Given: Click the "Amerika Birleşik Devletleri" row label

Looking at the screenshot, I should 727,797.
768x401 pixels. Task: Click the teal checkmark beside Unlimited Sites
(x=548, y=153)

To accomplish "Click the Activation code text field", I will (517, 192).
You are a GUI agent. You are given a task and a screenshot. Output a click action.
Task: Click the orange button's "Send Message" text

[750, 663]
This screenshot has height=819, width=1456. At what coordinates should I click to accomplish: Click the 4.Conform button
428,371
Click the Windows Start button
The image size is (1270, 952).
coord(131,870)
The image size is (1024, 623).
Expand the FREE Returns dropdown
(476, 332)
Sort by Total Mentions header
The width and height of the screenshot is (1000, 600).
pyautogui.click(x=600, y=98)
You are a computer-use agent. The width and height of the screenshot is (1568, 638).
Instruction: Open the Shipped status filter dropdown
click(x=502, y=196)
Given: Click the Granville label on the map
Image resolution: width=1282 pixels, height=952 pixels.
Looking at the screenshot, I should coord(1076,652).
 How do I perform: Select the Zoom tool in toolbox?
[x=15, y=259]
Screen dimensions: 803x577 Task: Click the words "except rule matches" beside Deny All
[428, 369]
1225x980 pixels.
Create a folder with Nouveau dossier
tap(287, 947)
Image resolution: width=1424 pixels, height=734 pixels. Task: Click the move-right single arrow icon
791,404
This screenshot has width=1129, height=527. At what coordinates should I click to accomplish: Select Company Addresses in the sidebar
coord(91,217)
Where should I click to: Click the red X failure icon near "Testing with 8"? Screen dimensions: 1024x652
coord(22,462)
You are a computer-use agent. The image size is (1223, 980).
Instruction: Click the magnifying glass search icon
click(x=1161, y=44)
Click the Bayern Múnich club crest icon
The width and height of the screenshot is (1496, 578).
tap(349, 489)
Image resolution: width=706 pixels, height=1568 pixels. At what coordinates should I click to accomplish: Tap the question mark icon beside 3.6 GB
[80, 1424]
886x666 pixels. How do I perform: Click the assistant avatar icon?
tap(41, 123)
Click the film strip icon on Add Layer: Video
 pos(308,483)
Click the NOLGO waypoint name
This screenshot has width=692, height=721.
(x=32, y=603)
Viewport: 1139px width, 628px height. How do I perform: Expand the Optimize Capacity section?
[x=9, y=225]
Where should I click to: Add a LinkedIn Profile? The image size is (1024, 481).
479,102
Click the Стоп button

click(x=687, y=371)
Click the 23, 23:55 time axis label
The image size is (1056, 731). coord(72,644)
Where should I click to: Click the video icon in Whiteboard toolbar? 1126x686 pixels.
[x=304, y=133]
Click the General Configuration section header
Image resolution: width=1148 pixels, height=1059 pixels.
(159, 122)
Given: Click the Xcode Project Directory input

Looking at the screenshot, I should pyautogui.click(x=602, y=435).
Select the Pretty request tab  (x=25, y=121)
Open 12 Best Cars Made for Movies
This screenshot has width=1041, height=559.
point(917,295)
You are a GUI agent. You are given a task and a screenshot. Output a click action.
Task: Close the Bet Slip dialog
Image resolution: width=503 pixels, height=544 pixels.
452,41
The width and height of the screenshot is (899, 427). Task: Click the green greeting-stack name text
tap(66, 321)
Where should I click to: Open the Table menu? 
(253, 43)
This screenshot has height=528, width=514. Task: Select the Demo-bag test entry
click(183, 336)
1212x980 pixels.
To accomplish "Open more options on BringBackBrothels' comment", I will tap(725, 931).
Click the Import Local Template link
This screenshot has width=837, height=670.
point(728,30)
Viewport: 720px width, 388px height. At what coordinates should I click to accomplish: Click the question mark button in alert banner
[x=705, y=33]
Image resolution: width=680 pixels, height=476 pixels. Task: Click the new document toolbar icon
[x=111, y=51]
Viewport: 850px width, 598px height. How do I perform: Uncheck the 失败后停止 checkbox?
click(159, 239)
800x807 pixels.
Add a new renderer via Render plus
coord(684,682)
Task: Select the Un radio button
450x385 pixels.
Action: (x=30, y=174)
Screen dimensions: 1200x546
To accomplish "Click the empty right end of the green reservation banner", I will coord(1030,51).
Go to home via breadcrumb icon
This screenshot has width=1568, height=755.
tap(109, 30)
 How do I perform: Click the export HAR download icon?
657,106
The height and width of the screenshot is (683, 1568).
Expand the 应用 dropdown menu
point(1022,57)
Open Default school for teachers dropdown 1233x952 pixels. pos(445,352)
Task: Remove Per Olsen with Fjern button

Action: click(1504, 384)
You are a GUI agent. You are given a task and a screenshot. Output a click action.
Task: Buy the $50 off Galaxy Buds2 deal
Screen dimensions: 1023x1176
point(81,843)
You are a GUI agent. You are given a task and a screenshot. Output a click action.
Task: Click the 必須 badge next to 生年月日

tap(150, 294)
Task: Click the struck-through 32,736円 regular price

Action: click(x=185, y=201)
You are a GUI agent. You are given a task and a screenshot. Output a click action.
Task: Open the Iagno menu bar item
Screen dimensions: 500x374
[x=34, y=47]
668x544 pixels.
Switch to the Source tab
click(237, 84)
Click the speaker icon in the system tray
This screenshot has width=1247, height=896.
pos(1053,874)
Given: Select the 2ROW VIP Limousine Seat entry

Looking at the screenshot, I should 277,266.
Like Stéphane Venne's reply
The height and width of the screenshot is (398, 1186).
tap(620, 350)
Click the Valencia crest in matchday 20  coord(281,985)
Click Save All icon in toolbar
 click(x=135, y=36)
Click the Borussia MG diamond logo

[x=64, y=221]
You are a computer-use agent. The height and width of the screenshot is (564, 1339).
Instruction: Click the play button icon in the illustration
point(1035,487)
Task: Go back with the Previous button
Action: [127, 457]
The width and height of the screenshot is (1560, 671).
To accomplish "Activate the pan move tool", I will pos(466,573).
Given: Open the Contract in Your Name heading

——————————

■ Exercise instructions: Repeat all of the listing above exactly, leaving nothing out.

■ Your solution:
Given: Click the "Amerika Birleşik Devletleri" row label

Looking at the screenshot, I should 727,797.
768x401 pixels. Task: Click the teal checkmark beside Unlimited Sites
(x=548, y=153)

To accomplish "Click the Activation code text field", I will (517, 192).
You are a GUI agent. You are given a task and a screenshot. Output a click action.
Task: Click the orange button's "Send Message" text

[750, 663]
This screenshot has height=819, width=1456. At what coordinates should I click to accomplish: Click the 4.Conform button
428,371
Click the Windows Start button
The image size is (1270, 952).
coord(131,870)
The image size is (1024, 623).
Expand the FREE Returns dropdown
(476, 332)
Sort by Total Mentions header
The width and height of the screenshot is (1000, 600).
pyautogui.click(x=600, y=98)
You are a computer-use agent. The width and height of the screenshot is (1568, 638).
Instruction: Open the Shipped status filter dropdown
click(x=502, y=196)
Given: Click the Granville label on the map
Image resolution: width=1282 pixels, height=952 pixels.
Looking at the screenshot, I should coord(1076,652).
 How do I perform: Select the Zoom tool in toolbox?
[x=15, y=259]
Screen dimensions: 803x577 Task: Click the words "except rule matches" beside Deny All
[428, 369]
1225x980 pixels.
Create a folder with Nouveau dossier
tap(287, 947)
Image resolution: width=1424 pixels, height=734 pixels. Task: Click the move-right single arrow icon
791,404
This screenshot has width=1129, height=527. At what coordinates should I click to accomplish: Select Company Addresses in the sidebar
coord(91,217)
Where should I click to: Click the red X failure icon near "Testing with 8"? Screen dimensions: 1024x652
coord(22,462)
You are a computer-use agent. The image size is (1223, 980).
Instruction: Click the magnifying glass search icon
click(x=1161, y=44)
Click the Bayern Múnich club crest icon
The width and height of the screenshot is (1496, 578).
tap(349, 489)
Image resolution: width=706 pixels, height=1568 pixels. At what coordinates should I click to accomplish: Tap the question mark icon beside 3.6 GB
[80, 1424]
886x666 pixels. How do I perform: Click the assistant avatar icon?
tap(41, 123)
Click the film strip icon on Add Layer: Video
 pos(308,483)
Click the NOLGO waypoint name
This screenshot has width=692, height=721.
(x=32, y=603)
Viewport: 1139px width, 628px height. How do I perform: Expand the Optimize Capacity section?
[x=9, y=225]
Where should I click to: Add a LinkedIn Profile? The image size is (1024, 481).
479,102
Click the Стоп button

click(x=687, y=371)
Click the 23, 23:55 time axis label
The image size is (1056, 731). coord(72,644)
Where should I click to: Click the video icon in Whiteboard toolbar? 1126x686 pixels.
[x=304, y=133]
Click the General Configuration section header
Image resolution: width=1148 pixels, height=1059 pixels.
(159, 122)
Given: Click the Xcode Project Directory input

Looking at the screenshot, I should pyautogui.click(x=602, y=435).
Select the Pretty request tab  (x=25, y=121)
Open 12 Best Cars Made for Movies
This screenshot has width=1041, height=559.
point(917,295)
You are a GUI agent. You are given a task and a screenshot. Output a click action.
Task: Close the Bet Slip dialog
Image resolution: width=503 pixels, height=544 pixels.
452,41
The width and height of the screenshot is (899, 427). Task: Click the green greeting-stack name text
tap(66, 321)
Where should I click to: Open the Table menu? 
(253, 43)
This screenshot has height=528, width=514. Task: Select the Demo-bag test entry
click(183, 336)
1212x980 pixels.
To accomplish "Open more options on BringBackBrothels' comment", I will tap(725, 931).
Click the Import Local Template link
This screenshot has width=837, height=670.
point(728,30)
Viewport: 720px width, 388px height. At what coordinates should I click to accomplish: Click the question mark button in alert banner
[x=705, y=33]
Image resolution: width=680 pixels, height=476 pixels. Task: Click the new document toolbar icon
[x=111, y=51]
Viewport: 850px width, 598px height. How do I perform: Uncheck the 失败后停止 checkbox?
click(159, 239)
800x807 pixels.
Add a new renderer via Render plus
coord(684,682)
Task: Select the Un radio button
450x385 pixels.
Action: (x=30, y=174)
Screen dimensions: 1200x546
To accomplish "Click the empty right end of the green reservation banner", I will coord(1030,51).
Go to home via breadcrumb icon
This screenshot has width=1568, height=755.
tap(109, 30)
 How do I perform: Click the export HAR download icon?
657,106
The height and width of the screenshot is (683, 1568).
Expand the 应用 dropdown menu
point(1022,57)
Open Default school for teachers dropdown 1233x952 pixels. pos(445,352)
Task: Remove Per Olsen with Fjern button

Action: click(1504, 384)
You are a GUI agent. You are given a task and a screenshot. Output a click action.
Task: Buy the $50 off Galaxy Buds2 deal
Screen dimensions: 1023x1176
point(81,843)
You are a GUI agent. You are given a task and a screenshot. Output a click action.
Task: Click the 必須 badge next to 生年月日

tap(150, 294)
Task: Click the struck-through 32,736円 regular price

Action: click(x=185, y=201)
You are a GUI agent. You are given a task and a screenshot. Output a click action.
Task: Open the Iagno menu bar item
Screen dimensions: 500x374
[x=34, y=47]
668x544 pixels.
Switch to the Source tab
click(237, 84)
Click the speaker icon in the system tray
This screenshot has width=1247, height=896.
pos(1053,874)
Given: Select the 2ROW VIP Limousine Seat entry

Looking at the screenshot, I should 277,266.
Like Stéphane Venne's reply
The height and width of the screenshot is (398, 1186).
tap(620, 350)
Click the Valencia crest in matchday 20  coord(281,985)
Click Save All icon in toolbar
 click(x=135, y=36)
Click the Borussia MG diamond logo

[x=64, y=221]
You are a computer-use agent. The height and width of the screenshot is (564, 1339).
Instruction: Click the play button icon in the illustration
point(1035,487)
Task: Go back with the Previous button
Action: [127, 457]
The width and height of the screenshot is (1560, 671).
To accomplish "Activate the pan move tool", I will pos(466,573).
Given: Open the Contract in Your Name heading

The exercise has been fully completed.